Quick print shop loveland professional#

“My goal was to be a one-stop shop for the harried marketing professional or administrative professional who gets a lot of these tasks dumped on them and struggles to get them done,” he said, adding that he targets small and midsized companies as clients. … We’ll put it together, we’ll mail it - kind of run the whole thing. … We can build out their marketing message with copy writing. “We have designers on staff at all three locations,” he said. Mullan, who has a marketing background, said his company offers business customers marketing fulfillment and execution. She said adding QPS to Mullan’s company will give Loveland customers access to some things that Bernhardt couldn’t do, such as large-format signage and mailing services. I was just tired and had run out of steam,” said Bernhardt, who grew up working in her parents’ print shop. It needs some new enthusiasm and a desire to grow. The print shop needed the change, she said.

quick print shop loveland

But one day, feeling “fed up and tired,” she replied and was put in touch with Mullan, who was looking for a way to extend his reach into Northern Colorado. “It needs some new enthusiasm”īernhardt said she had received a mailing months ago from Allegra asking if she were interested in selling her businesses. “I want to introduce the new owner and manager to the community,” she said. “Physical assets change out … but the people are what you are looking for, the customers and the employees,” he said.īernhardt said she will “hang out and consult a little bit as needed” with the new management of the shop. They like variety and enjoy interacting with customers,” he said. “I look for an organization where the employees are dedicated and have a long history of really liking their work and enjoy doing a good job. “One thing distinctive about all these businesses is there’s a lot of long-serving, close-knit employees, some of whom just need a little more exposure and training, a little more opportunity, which we can provide, being a bigger organization,” he said.

quick print shop loveland

In each case, including the purchase of QPS in Loveland, he said he was looking for a certain culture. To build his printing and marketing business, Mullan has bought four print shops in the metro area and consolidated them into the operations in Aurora and Boulder. She moved to Loveland in the past year, he said, and was commuting to Boulder, so she’s excited to be stationed here. Konz worked with another Allegra franchisee in Dallas before moving to the Denver area in 2016 and starting to work for Mullan.

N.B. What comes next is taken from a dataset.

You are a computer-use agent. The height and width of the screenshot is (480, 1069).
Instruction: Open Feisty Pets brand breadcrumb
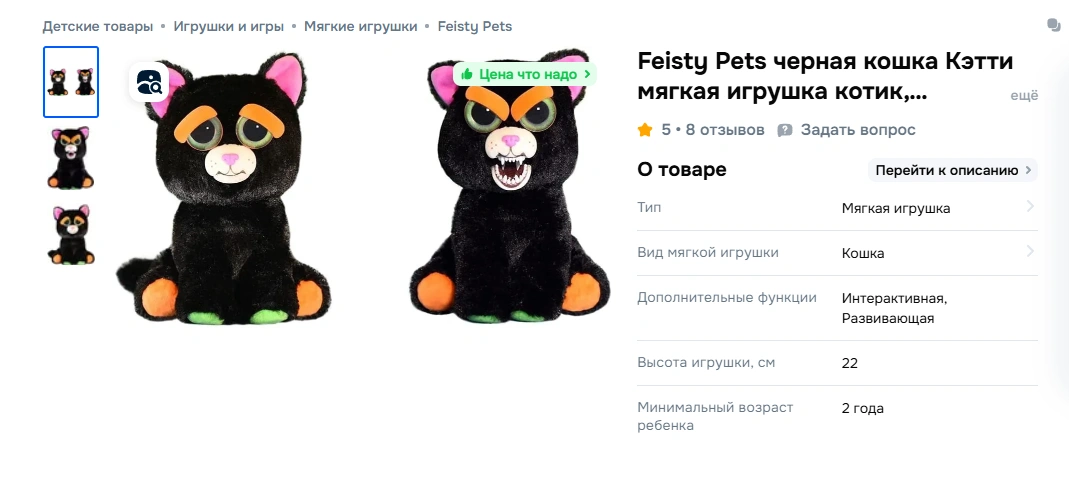click(475, 27)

quick print shop loveland quick print shop loveland

So in addition to keeping on the Quick-Print Shop’s two full-time and four part-time workers - including Tarbox - he has named print industry veteran Skye Konz as the shop’s manager. Mullan has been in the printing business for less than five years, buying into the Allegra franchise after a career as an executive in the oil industry. He will continue to work at the shop part-time. His daughter, Kim Bernhardt, sold the business, which has been in the family since Tarbox bought it in 1961. Jenny Sparks / Loveland Reporter-HeraldBus Tarbox measures a save-the-date card before using the cutter machine on Friday at the Quick-Print Shop in downtown Loveland.